Where a line contains the word "swatch", copy that line from the records below.

##### Provided records

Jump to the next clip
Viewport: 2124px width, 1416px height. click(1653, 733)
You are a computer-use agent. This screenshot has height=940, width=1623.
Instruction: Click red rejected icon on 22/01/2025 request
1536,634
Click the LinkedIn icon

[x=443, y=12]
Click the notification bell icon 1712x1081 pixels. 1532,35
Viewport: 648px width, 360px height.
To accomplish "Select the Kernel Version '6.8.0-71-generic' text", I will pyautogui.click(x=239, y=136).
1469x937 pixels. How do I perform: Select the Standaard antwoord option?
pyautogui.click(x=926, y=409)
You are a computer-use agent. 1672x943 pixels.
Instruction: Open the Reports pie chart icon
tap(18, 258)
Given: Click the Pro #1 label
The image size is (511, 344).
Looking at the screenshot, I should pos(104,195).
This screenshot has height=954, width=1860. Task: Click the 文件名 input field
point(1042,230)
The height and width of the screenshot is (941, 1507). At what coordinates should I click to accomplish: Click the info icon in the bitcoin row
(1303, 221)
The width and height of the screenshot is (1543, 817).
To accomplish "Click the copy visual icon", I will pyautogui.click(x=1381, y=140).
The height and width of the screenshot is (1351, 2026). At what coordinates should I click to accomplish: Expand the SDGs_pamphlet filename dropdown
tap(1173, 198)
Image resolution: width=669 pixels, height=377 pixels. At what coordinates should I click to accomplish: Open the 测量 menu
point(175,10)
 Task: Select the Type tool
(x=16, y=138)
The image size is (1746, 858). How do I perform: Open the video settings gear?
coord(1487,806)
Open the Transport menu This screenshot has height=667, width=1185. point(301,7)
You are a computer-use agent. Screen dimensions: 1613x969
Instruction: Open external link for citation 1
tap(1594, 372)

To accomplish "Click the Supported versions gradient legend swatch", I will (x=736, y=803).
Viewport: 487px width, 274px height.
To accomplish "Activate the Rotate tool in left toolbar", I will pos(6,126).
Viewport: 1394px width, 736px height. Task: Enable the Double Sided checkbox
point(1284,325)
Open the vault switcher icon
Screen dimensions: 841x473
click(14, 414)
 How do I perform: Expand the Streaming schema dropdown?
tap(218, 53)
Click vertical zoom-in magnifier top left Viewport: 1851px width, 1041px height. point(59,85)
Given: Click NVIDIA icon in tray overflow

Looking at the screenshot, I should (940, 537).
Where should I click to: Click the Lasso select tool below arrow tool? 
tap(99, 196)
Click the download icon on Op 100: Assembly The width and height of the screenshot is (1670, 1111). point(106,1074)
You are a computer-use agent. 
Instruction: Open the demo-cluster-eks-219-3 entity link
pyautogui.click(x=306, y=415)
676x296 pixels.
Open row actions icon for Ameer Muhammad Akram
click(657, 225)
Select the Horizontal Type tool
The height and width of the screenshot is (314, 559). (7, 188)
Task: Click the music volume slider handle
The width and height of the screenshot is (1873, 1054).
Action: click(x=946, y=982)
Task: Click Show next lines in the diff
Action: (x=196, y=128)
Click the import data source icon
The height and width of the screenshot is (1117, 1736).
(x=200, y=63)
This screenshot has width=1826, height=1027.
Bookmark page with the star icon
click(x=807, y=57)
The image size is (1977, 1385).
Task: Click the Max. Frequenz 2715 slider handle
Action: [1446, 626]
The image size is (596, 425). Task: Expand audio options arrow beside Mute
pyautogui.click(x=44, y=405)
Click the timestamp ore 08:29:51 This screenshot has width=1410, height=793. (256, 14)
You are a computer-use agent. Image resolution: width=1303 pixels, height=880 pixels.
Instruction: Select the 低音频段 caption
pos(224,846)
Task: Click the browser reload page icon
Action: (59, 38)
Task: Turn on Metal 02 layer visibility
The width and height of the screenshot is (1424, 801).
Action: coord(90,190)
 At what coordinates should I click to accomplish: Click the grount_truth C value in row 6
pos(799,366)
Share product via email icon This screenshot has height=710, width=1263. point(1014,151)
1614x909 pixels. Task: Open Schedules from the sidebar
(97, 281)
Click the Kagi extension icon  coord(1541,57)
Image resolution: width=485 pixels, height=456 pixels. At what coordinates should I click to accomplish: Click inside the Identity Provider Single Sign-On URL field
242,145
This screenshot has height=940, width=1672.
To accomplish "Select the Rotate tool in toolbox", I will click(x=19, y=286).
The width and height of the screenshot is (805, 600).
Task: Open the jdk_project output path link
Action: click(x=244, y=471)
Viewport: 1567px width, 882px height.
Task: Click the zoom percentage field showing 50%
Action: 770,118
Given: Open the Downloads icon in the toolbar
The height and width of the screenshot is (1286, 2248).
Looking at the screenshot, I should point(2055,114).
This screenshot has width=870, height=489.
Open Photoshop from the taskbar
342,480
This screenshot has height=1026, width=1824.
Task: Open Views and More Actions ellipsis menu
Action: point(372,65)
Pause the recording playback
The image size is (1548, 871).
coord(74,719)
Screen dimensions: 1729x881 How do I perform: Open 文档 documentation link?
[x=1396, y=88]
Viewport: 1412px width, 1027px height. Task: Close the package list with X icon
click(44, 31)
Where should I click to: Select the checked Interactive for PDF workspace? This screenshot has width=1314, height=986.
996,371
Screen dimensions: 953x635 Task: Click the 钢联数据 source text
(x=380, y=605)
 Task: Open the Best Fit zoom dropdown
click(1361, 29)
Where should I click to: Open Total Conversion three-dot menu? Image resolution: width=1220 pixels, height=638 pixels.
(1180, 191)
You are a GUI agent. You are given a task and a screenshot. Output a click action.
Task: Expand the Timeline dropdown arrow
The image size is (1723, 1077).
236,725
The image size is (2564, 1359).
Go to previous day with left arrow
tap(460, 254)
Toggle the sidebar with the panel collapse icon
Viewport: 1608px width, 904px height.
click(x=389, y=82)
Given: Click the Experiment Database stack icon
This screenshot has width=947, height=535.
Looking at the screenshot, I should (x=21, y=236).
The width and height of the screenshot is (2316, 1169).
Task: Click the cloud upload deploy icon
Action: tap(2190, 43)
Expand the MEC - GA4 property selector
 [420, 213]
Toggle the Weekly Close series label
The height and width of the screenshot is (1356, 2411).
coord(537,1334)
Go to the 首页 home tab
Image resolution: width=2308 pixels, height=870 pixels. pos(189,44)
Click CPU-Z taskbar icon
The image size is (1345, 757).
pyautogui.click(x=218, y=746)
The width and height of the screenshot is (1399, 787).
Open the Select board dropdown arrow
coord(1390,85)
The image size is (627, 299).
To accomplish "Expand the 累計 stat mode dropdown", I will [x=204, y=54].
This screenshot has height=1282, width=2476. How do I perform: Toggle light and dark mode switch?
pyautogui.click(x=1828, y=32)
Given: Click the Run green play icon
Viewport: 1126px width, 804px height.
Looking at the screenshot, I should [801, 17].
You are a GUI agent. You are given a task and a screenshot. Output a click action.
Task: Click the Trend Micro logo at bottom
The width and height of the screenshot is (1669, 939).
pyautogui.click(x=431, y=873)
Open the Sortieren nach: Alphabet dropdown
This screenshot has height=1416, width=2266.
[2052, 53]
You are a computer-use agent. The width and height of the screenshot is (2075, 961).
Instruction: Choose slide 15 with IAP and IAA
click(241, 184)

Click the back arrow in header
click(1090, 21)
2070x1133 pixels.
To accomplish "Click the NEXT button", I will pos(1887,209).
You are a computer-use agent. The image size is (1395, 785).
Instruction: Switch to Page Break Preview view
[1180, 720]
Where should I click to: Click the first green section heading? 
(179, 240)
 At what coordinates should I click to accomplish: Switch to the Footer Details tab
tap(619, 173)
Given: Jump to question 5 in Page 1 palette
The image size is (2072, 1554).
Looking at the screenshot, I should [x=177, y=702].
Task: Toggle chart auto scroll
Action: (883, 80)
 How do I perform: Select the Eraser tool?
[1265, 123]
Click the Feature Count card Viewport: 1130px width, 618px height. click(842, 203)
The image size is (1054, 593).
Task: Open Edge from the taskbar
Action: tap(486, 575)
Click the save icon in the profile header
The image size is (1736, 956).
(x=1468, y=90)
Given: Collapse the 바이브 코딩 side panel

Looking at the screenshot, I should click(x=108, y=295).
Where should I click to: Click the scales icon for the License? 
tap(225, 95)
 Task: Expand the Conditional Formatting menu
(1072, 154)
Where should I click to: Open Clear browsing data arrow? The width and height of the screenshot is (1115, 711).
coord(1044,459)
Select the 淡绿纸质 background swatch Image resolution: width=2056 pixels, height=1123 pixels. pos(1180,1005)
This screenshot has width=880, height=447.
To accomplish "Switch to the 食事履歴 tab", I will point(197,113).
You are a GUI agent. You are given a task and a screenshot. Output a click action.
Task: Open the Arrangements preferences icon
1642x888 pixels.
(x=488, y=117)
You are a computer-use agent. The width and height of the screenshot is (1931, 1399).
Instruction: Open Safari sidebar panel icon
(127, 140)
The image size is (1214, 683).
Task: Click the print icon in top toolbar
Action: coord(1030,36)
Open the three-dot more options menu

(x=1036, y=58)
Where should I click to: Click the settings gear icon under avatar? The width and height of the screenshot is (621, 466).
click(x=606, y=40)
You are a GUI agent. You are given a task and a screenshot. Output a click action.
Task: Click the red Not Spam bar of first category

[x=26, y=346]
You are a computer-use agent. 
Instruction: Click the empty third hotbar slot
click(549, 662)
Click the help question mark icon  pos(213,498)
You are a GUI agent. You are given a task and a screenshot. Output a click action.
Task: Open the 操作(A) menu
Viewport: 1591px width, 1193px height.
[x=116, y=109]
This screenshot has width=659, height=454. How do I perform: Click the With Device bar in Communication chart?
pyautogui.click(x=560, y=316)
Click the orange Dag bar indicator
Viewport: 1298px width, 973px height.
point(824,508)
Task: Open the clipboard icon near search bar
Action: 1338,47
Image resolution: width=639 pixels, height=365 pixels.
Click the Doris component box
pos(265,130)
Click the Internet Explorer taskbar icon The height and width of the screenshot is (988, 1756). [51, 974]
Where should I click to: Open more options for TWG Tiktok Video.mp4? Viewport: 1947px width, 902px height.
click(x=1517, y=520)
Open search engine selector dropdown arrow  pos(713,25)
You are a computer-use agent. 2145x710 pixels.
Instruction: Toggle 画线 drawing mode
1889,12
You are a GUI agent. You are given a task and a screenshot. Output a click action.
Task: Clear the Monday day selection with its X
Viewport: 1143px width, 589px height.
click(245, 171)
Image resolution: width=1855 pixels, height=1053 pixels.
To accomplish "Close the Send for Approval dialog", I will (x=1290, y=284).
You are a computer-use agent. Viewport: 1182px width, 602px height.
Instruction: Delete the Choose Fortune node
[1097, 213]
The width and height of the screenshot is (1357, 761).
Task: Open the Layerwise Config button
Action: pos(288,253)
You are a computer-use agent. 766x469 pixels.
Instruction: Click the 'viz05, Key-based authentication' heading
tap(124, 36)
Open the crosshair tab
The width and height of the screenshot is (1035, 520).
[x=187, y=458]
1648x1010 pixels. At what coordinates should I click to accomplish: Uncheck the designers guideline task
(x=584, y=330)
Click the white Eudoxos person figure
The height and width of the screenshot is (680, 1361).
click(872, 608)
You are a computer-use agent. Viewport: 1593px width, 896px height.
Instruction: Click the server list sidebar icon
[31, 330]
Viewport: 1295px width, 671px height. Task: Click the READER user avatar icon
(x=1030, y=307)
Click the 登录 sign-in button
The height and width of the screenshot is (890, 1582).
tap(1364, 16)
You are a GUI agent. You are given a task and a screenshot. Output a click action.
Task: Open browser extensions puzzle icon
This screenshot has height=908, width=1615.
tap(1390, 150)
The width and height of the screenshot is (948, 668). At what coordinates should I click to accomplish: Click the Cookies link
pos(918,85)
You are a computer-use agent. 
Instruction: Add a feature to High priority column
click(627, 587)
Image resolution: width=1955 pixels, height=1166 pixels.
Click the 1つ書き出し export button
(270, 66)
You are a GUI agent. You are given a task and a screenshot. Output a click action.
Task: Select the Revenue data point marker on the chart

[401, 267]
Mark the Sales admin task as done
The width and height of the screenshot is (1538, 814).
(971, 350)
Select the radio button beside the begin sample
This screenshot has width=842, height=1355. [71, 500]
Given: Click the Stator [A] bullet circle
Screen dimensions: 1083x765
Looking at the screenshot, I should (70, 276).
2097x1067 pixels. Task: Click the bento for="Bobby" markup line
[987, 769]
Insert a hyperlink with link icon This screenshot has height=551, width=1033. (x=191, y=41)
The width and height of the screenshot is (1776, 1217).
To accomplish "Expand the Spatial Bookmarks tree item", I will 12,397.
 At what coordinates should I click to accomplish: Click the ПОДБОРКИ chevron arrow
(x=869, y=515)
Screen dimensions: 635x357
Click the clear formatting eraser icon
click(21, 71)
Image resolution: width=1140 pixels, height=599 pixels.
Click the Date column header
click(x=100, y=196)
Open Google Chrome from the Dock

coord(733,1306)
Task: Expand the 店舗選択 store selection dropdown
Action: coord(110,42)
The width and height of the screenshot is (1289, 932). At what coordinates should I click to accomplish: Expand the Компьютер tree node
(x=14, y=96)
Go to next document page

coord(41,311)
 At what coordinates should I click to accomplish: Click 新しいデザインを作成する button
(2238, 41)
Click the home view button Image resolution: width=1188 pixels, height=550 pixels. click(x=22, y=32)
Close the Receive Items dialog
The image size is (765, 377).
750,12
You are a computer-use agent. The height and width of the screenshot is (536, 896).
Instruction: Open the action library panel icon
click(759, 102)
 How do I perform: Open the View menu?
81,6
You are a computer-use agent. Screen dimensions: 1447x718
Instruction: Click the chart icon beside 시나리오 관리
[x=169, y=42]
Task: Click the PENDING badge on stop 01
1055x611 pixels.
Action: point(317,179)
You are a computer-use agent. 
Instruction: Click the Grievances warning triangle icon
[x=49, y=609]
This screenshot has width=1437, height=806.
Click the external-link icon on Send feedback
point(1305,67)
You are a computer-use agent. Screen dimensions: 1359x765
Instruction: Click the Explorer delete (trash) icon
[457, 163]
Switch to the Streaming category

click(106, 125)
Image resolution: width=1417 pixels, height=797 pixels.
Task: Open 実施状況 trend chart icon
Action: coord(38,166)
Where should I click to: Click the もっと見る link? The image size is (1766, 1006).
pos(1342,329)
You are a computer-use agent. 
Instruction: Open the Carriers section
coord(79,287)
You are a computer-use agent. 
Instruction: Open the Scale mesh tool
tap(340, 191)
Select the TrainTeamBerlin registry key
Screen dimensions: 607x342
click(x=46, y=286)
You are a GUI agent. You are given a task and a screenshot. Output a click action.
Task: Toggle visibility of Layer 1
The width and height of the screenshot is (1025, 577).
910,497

##########

- **Result for this task**:
To accomplish "Click the Supported versions gradient legend swatch", I will (x=736, y=803).
Select the 淡绿纸质 background swatch Image resolution: width=2056 pixels, height=1123 pixels. pos(1180,1005)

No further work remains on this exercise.